TASK DETAILS: Transcribe each line below word for word.
**********
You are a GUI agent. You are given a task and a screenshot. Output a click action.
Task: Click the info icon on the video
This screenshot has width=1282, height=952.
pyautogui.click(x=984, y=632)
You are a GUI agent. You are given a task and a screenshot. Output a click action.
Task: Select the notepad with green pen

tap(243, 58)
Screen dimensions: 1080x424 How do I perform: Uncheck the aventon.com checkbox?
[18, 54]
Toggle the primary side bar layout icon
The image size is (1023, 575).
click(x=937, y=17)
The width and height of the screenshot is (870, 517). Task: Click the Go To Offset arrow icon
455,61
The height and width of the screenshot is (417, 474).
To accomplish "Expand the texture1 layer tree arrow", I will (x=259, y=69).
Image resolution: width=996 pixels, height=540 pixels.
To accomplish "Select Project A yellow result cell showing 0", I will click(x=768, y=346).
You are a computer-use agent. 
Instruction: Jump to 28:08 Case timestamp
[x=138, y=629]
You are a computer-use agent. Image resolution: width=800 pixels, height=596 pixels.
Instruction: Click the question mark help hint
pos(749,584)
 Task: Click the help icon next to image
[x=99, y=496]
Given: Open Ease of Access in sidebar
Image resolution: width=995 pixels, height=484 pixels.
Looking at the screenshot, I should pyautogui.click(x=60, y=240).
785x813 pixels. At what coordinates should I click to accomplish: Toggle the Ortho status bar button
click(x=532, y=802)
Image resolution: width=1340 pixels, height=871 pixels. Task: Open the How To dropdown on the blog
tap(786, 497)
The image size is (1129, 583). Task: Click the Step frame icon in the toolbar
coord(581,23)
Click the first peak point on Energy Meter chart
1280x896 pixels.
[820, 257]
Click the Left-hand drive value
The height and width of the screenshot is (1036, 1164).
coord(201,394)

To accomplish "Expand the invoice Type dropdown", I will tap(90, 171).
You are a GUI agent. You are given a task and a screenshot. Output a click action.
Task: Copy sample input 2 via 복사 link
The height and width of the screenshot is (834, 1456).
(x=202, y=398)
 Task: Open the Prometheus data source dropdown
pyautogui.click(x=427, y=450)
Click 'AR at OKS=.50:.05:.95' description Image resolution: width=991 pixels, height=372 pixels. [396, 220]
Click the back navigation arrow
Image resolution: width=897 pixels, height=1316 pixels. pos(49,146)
**********
FINAL ANSWER:
You are a GUI agent. You are given a task and a screenshot. Output a click action.
Task: Click the info icon on the video
This screenshot has width=1282, height=952.
pyautogui.click(x=984, y=632)
You are a GUI agent. You are given a task and a screenshot. Output a click action.
Task: Select the notepad with green pen

tap(243, 58)
Screen dimensions: 1080x424 How do I perform: Uncheck the aventon.com checkbox?
[18, 54]
Toggle the primary side bar layout icon
The image size is (1023, 575).
click(x=937, y=17)
The width and height of the screenshot is (870, 517). Task: Click the Go To Offset arrow icon
455,61
The height and width of the screenshot is (417, 474).
To accomplish "Expand the texture1 layer tree arrow", I will (x=259, y=69).
Image resolution: width=996 pixels, height=540 pixels.
To accomplish "Select Project A yellow result cell showing 0", I will click(x=768, y=346).
You are a computer-use agent. 
Instruction: Jump to 28:08 Case timestamp
[x=138, y=629]
You are a computer-use agent. Image resolution: width=800 pixels, height=596 pixels.
Instruction: Click the question mark help hint
pos(749,584)
 Task: Click the help icon next to image
[x=99, y=496]
Given: Open Ease of Access in sidebar
Image resolution: width=995 pixels, height=484 pixels.
Looking at the screenshot, I should pyautogui.click(x=60, y=240).
785x813 pixels. At what coordinates should I click to accomplish: Toggle the Ortho status bar button
click(x=532, y=802)
Image resolution: width=1340 pixels, height=871 pixels. Task: Open the How To dropdown on the blog
tap(786, 497)
The image size is (1129, 583). Task: Click the Step frame icon in the toolbar
coord(581,23)
Click the first peak point on Energy Meter chart
1280x896 pixels.
[820, 257]
Click the Left-hand drive value
The height and width of the screenshot is (1036, 1164).
coord(201,394)

To accomplish "Expand the invoice Type dropdown", I will tap(90, 171).
You are a GUI agent. You are given a task and a screenshot. Output a click action.
Task: Copy sample input 2 via 복사 link
The height and width of the screenshot is (834, 1456).
(x=202, y=398)
 Task: Open the Prometheus data source dropdown
pyautogui.click(x=427, y=450)
Click 'AR at OKS=.50:.05:.95' description Image resolution: width=991 pixels, height=372 pixels. [396, 220]
Click the back navigation arrow
Image resolution: width=897 pixels, height=1316 pixels. pos(49,146)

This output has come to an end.